A bright person would share the article with key members of the team so they could feel so inspired. But there was this annoying feeling that I couldn't escape. I didn't want to share the article directly with my CEO or anyone else on the team.  Why? Because that would give away my power. If they've read the article too, we're on an equal playing field. I lose my advantage. I'm no longer the smartest person in the room – such a base, stupid, neanderthal emotion of self-interest.

Maybe it's just me, but apparently I have an ego. And it gets hungry and needs to be fed. And the more I feed the ego, the more it grows (so I'm told). It's too easy to let insecurity dictate how we interact with co-workers, bosses, and even clients.

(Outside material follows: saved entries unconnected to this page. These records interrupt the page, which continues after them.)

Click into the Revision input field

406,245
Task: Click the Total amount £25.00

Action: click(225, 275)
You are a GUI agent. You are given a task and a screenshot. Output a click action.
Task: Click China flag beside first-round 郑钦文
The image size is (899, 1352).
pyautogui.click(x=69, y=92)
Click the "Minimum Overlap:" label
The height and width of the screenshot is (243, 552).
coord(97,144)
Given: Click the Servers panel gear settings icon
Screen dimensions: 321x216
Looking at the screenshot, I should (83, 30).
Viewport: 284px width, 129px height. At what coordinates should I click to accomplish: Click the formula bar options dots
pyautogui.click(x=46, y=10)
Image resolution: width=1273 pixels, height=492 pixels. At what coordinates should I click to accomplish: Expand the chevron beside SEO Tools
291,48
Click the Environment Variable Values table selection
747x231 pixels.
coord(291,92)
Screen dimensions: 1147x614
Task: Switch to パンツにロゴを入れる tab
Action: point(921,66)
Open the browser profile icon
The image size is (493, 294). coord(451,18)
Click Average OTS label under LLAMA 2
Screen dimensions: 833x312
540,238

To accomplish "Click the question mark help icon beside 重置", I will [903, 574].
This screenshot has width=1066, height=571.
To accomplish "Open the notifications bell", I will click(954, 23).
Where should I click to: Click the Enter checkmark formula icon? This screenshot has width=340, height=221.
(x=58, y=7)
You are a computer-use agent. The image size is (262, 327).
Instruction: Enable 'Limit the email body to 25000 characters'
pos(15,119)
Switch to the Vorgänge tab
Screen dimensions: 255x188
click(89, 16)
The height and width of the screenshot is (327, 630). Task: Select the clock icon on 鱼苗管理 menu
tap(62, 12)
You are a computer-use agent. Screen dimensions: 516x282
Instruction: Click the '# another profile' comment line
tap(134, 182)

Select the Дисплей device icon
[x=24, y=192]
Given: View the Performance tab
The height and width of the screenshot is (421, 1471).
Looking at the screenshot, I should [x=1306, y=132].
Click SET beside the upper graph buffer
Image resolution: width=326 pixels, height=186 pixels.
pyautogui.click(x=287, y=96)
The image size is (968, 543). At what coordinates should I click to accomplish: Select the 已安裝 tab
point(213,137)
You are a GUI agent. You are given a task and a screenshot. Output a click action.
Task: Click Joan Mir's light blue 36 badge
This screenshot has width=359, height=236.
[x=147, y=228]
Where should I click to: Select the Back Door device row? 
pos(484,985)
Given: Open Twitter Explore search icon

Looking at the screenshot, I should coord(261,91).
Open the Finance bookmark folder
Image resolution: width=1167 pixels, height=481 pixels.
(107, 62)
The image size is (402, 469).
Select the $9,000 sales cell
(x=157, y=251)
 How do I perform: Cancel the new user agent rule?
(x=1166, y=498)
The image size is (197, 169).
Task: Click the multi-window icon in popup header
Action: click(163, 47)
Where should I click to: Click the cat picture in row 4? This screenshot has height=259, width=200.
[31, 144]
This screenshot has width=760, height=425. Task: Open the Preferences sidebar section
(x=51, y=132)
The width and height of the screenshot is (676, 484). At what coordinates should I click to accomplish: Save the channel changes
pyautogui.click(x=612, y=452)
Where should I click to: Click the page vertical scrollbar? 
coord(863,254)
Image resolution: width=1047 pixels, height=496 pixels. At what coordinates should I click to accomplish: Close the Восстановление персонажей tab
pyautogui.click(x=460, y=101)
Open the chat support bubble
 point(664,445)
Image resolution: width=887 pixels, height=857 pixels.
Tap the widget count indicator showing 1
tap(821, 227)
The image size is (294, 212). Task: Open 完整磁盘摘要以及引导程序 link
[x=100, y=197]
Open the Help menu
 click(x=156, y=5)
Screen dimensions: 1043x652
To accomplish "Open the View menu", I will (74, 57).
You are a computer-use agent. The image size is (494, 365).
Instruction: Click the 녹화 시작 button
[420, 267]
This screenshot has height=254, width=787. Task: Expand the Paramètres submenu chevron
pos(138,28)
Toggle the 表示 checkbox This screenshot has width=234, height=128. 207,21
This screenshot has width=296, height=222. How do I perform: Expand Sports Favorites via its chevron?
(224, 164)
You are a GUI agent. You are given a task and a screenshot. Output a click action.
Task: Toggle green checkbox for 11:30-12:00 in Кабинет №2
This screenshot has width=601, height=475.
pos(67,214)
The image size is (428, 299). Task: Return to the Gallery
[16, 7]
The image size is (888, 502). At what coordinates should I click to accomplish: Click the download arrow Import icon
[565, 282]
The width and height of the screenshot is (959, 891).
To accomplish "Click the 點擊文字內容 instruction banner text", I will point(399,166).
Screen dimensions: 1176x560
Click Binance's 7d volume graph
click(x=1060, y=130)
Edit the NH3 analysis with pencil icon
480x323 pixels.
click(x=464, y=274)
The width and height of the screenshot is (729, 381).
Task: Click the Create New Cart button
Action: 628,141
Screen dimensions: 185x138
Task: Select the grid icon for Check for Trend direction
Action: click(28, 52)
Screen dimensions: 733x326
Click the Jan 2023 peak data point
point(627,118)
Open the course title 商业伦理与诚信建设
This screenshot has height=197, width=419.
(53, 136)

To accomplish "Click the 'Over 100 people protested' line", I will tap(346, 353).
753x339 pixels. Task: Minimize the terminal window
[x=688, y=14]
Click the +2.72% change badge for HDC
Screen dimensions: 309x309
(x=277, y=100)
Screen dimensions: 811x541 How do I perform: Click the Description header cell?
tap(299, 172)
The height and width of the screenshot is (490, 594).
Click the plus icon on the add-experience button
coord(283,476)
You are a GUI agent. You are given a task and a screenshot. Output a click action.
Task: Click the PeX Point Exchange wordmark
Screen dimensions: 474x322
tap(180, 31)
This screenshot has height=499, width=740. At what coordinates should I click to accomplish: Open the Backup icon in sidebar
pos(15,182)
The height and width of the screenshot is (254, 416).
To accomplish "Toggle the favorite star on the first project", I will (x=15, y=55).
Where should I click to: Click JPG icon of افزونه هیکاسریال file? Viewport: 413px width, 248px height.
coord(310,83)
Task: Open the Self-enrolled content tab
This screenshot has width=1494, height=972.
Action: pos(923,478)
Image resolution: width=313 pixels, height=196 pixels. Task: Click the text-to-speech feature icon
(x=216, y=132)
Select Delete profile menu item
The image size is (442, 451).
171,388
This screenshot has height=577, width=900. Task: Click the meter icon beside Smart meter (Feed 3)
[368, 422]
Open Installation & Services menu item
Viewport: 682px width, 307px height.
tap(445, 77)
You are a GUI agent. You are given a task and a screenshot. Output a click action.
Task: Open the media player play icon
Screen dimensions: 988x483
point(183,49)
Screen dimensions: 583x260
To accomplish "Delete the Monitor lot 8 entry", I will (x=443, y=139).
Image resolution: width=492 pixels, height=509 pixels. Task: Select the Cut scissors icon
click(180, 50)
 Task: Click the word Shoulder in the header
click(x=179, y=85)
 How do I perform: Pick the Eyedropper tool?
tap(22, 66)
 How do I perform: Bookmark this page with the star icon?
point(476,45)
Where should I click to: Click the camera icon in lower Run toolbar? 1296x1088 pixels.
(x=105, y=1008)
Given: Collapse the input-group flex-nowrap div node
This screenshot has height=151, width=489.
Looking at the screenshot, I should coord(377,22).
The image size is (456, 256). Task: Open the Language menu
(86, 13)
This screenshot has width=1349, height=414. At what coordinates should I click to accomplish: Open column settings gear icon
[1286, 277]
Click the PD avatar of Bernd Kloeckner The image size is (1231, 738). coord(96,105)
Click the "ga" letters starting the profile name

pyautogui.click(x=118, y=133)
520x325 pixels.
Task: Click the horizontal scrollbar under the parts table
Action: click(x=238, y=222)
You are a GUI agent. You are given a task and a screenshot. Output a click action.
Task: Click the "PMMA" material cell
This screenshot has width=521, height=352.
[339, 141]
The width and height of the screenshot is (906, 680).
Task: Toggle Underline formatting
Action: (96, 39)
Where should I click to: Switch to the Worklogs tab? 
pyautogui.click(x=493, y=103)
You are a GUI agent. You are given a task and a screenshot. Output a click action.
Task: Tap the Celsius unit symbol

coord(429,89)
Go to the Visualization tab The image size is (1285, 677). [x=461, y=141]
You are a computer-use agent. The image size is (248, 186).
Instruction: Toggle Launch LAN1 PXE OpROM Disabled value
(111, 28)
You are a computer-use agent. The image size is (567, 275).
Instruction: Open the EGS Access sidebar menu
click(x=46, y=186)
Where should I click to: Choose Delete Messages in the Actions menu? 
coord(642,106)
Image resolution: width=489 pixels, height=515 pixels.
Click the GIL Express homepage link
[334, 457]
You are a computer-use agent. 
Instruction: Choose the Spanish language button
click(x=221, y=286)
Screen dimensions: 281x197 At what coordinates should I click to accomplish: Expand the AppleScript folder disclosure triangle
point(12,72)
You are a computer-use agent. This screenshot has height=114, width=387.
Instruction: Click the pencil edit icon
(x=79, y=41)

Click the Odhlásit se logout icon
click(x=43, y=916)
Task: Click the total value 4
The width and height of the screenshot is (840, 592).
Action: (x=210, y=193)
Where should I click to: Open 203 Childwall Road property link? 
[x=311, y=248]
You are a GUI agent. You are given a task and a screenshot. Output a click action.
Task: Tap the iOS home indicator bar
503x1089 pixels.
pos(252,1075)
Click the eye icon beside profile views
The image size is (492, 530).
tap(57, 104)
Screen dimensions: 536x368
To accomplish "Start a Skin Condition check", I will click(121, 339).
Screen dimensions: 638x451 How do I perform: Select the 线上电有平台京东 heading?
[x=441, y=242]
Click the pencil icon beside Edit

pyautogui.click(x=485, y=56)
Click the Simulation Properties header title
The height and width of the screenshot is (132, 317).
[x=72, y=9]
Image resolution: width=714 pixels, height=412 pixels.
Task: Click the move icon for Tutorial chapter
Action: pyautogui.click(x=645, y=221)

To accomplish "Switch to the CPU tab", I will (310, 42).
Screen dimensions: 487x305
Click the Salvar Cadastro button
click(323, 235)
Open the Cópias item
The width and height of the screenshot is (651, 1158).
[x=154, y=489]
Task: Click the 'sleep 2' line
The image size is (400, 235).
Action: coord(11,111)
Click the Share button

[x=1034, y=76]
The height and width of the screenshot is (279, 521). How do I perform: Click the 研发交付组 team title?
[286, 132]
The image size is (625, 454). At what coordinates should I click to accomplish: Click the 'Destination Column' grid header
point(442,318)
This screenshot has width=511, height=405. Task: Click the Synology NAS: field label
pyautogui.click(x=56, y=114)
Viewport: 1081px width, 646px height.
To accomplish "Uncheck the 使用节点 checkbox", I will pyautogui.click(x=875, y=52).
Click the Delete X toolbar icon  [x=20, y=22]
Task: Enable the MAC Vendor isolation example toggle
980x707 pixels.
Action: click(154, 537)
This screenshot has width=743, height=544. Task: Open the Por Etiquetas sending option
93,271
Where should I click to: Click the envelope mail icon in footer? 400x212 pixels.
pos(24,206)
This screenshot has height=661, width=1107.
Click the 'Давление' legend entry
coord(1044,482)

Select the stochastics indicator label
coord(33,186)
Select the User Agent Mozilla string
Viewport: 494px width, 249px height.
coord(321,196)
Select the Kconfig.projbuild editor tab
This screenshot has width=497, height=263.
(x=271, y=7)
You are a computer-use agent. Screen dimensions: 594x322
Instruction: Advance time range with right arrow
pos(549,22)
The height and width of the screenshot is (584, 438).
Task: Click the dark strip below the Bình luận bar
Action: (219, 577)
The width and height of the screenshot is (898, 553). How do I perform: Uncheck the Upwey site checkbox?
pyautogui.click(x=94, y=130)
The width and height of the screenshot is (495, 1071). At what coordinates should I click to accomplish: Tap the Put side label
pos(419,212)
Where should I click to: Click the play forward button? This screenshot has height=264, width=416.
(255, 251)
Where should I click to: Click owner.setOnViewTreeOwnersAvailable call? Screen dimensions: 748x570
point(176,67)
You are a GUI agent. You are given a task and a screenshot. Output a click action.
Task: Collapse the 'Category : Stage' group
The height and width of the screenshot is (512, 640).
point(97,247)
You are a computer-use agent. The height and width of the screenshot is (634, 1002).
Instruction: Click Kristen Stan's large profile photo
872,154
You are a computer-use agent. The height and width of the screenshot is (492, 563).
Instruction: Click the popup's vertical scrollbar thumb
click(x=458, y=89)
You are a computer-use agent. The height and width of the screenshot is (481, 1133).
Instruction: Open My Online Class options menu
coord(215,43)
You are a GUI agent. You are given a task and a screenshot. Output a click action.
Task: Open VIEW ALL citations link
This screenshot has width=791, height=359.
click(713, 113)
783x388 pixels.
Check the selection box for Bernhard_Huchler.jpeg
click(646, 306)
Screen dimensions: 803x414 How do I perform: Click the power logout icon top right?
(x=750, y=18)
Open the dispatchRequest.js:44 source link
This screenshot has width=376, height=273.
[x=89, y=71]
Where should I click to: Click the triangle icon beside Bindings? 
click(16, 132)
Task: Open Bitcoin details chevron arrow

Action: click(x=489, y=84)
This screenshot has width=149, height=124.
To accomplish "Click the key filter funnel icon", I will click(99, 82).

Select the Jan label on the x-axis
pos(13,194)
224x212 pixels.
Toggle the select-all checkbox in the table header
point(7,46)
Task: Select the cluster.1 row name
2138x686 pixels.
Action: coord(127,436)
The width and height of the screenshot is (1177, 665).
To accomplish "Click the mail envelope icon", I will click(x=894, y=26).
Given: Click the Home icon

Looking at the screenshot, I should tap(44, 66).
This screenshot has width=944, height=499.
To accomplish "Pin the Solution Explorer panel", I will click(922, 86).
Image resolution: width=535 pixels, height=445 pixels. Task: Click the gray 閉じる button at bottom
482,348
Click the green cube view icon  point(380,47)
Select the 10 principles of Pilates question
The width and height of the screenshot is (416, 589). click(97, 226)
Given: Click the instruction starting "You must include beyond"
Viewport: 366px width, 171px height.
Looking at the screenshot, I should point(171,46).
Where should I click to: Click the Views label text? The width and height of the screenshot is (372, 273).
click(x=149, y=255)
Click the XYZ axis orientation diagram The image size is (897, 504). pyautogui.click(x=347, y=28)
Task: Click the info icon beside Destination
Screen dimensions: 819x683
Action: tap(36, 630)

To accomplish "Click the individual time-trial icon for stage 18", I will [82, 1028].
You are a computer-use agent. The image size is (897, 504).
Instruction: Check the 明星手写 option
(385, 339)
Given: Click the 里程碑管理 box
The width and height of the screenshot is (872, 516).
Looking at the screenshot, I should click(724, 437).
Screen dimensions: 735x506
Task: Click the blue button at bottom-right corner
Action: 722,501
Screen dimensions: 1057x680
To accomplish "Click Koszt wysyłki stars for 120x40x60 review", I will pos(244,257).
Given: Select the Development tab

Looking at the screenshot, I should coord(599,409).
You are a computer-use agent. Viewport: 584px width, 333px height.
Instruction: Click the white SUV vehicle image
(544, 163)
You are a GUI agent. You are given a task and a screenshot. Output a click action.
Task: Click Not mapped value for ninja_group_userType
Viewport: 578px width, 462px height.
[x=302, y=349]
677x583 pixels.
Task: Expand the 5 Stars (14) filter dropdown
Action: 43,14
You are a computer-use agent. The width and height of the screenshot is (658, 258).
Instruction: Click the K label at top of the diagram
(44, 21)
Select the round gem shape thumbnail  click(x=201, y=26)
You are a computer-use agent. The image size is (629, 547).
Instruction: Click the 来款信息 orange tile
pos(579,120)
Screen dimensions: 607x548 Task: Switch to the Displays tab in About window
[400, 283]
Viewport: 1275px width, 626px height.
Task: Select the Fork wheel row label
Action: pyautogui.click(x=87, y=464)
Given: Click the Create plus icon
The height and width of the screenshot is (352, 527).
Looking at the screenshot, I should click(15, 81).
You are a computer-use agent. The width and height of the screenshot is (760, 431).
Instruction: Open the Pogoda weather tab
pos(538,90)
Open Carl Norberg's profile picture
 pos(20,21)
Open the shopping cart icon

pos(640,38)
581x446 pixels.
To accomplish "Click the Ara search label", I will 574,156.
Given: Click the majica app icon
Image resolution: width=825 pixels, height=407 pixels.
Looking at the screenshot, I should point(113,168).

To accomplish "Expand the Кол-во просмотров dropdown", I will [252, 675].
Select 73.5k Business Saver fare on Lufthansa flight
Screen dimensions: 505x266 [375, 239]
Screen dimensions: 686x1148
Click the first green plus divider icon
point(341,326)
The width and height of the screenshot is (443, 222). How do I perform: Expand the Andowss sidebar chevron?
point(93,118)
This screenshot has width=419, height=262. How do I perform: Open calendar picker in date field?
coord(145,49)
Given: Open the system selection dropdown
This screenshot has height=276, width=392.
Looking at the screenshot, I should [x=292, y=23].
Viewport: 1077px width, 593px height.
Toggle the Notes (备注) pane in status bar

In his popular business tome, Good To Great, Jim Collins describes a level five leader as having a combination of personal humility and professional will.  The professional will part seems easy for most of us. We want to succeed. But if you look at it in the right egocentric light, personal humility appears counter to the objective of professional will. If I want to get ahead, I need to receive the credit for all the things that go right in this company. But it's not about you (thank you Rick Warren). If professional will is applied in a Level 5 Leadership way, it's about the company's success, not your own.

Level 5 leaders channel their ego needs away from themselves and into the larger goal of building a great company. It's not that Level 5 leaders have no ego or self-interest, Indeed, they are incredibly ambitious – but their ambition is first and foremost for the institution, not themselves. (Good to Great, p. 21) 

I know the ego-monster will snap its jaws at me again (probably multiple times today). And if I really want to be the kind of business leader and person that I aspire to be I will have to recognize the monster when I see it, and work to starve it out. Good luck to the rest of you.